Yes, the AP should indeed have consulted a few historians about Kim Il Sung’s claims in “With the Century,” or Googled what Hwang Jong-yop had to say about Kim Il Sung’s 40-volume “Works” (neither Hwang nor the Works are mentioned in the article).  Balance could have been better achieved through some reading or interview of Cumings, or Wada Haruki, or Dae-Sook Suh, etc.  Journalists don’t always do so well with history, just like historians often stink when they try to write journalism.

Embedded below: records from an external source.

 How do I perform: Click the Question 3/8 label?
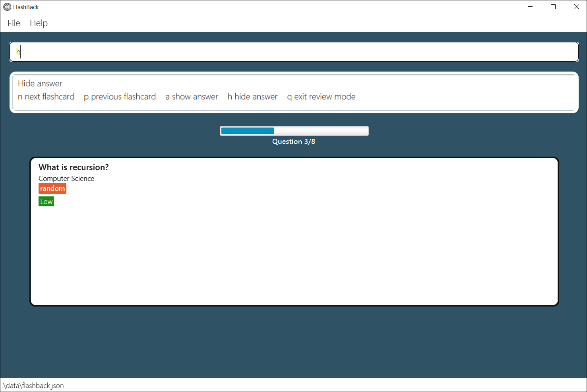tap(294, 141)
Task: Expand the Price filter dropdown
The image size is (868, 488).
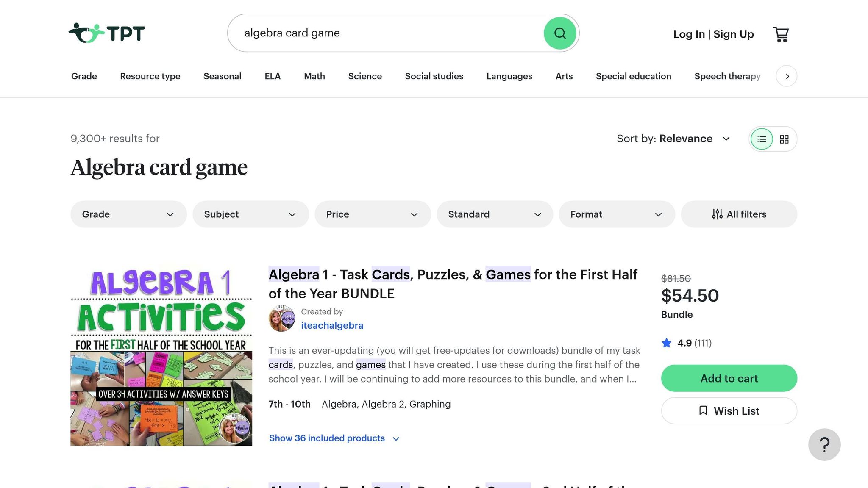Action: (x=373, y=214)
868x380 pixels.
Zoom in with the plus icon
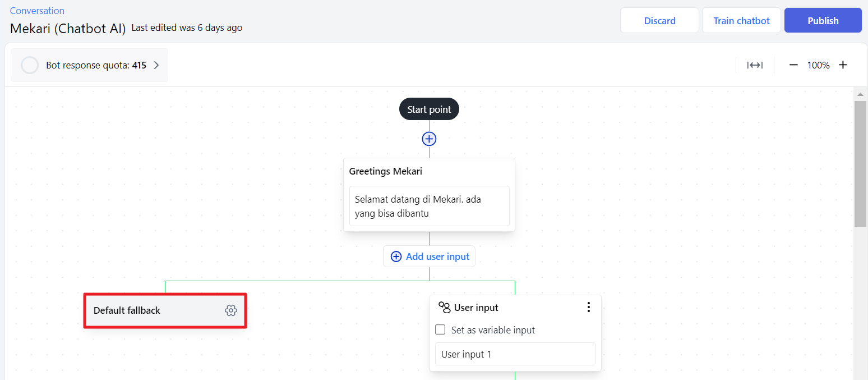843,65
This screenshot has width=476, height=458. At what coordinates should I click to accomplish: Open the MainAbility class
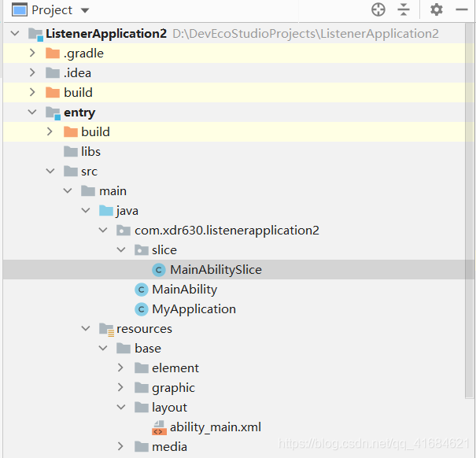184,289
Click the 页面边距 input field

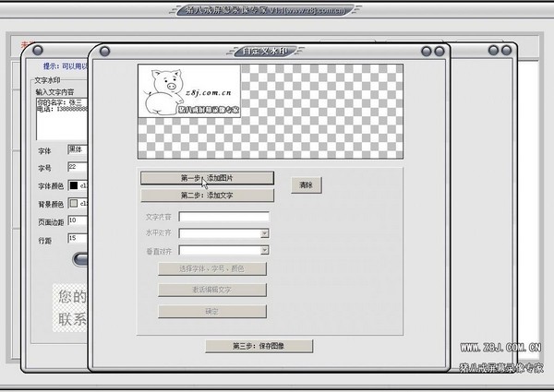tap(78, 220)
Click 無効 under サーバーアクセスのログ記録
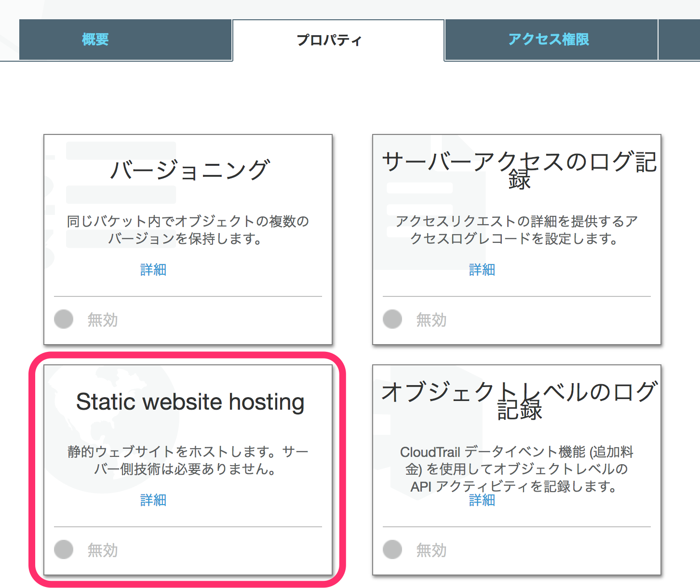Viewport: 700px width, 588px height. 392,319
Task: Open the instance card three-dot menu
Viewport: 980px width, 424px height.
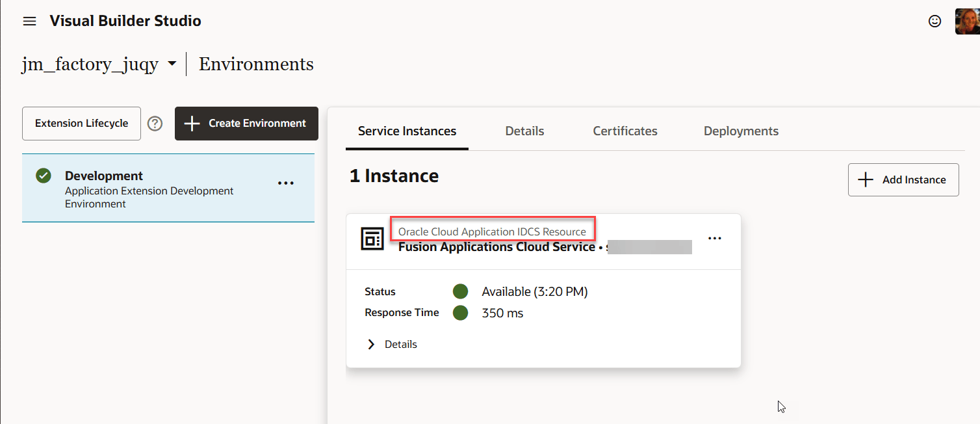Action: click(x=715, y=239)
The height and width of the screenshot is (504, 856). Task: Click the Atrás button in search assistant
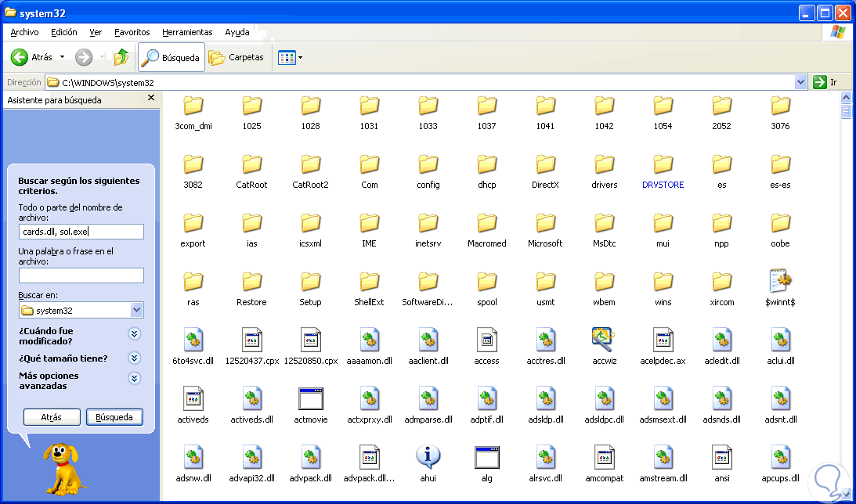tap(51, 417)
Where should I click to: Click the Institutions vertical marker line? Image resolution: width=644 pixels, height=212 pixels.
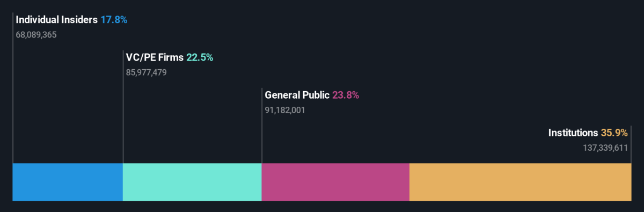click(x=631, y=145)
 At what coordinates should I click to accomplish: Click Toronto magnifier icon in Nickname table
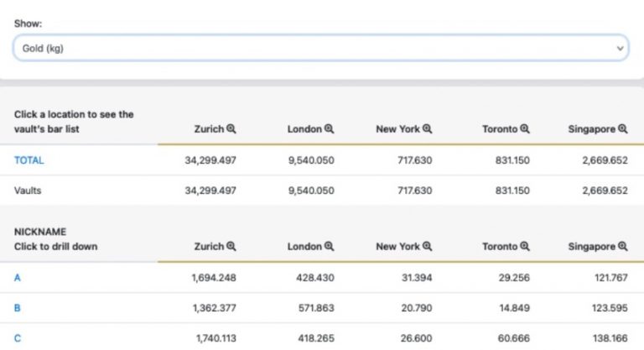[x=525, y=247]
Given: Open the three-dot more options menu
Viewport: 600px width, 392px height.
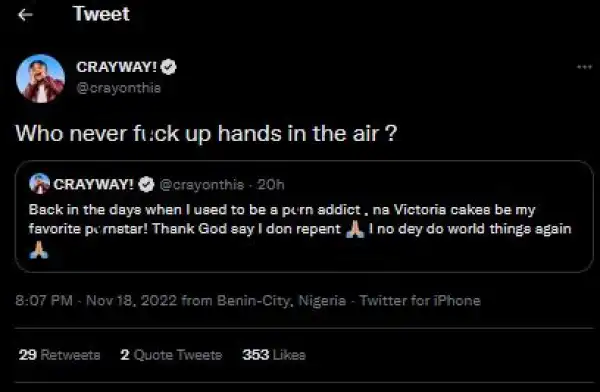Looking at the screenshot, I should pos(584,67).
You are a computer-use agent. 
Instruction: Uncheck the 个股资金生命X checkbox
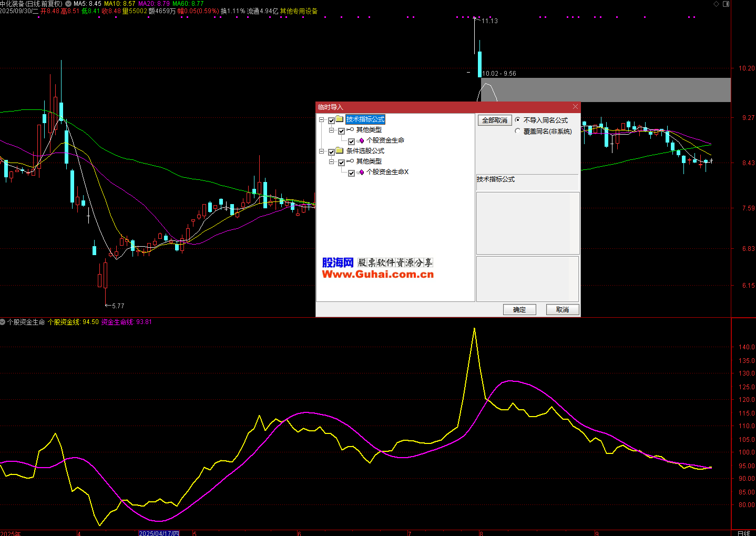[352, 173]
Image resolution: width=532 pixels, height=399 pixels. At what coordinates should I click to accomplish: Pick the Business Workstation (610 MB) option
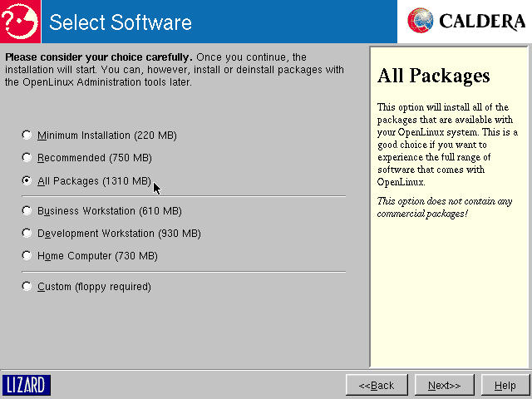(x=27, y=211)
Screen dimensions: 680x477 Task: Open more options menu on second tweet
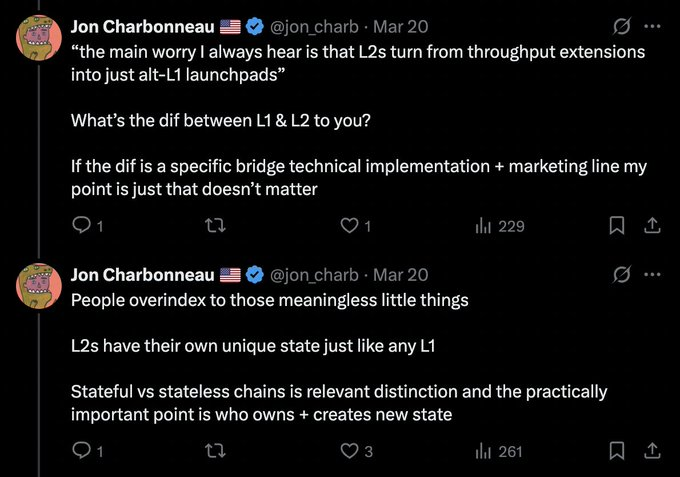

My rather more specific complaint about the AP in Pyongyang is that they have done nothing for people — again, historians — outside of the DPRK who are looking for data about memories of US/UN firebombing of US cities. Of course there is never a very convenient time to examine this, but, for the time being one has to rely on sources like:

– Bruce Cumings _War and Television_, which, among other things, is a great first-person account of Cumings’ three visits to the DPRK in the 1980s which include an encounter with a dude in an elevator who had his face burned off in napalm raids, and a visit to the Sinchon Massacre site — The AP folks, and anyone, could read this text for pointers about how to disentangle lies from myth from fact from testimony from propaganda from experience from how to write about it, because it is clearly a confusing experience to be in North Korea, even when you think you know what you’re looking for.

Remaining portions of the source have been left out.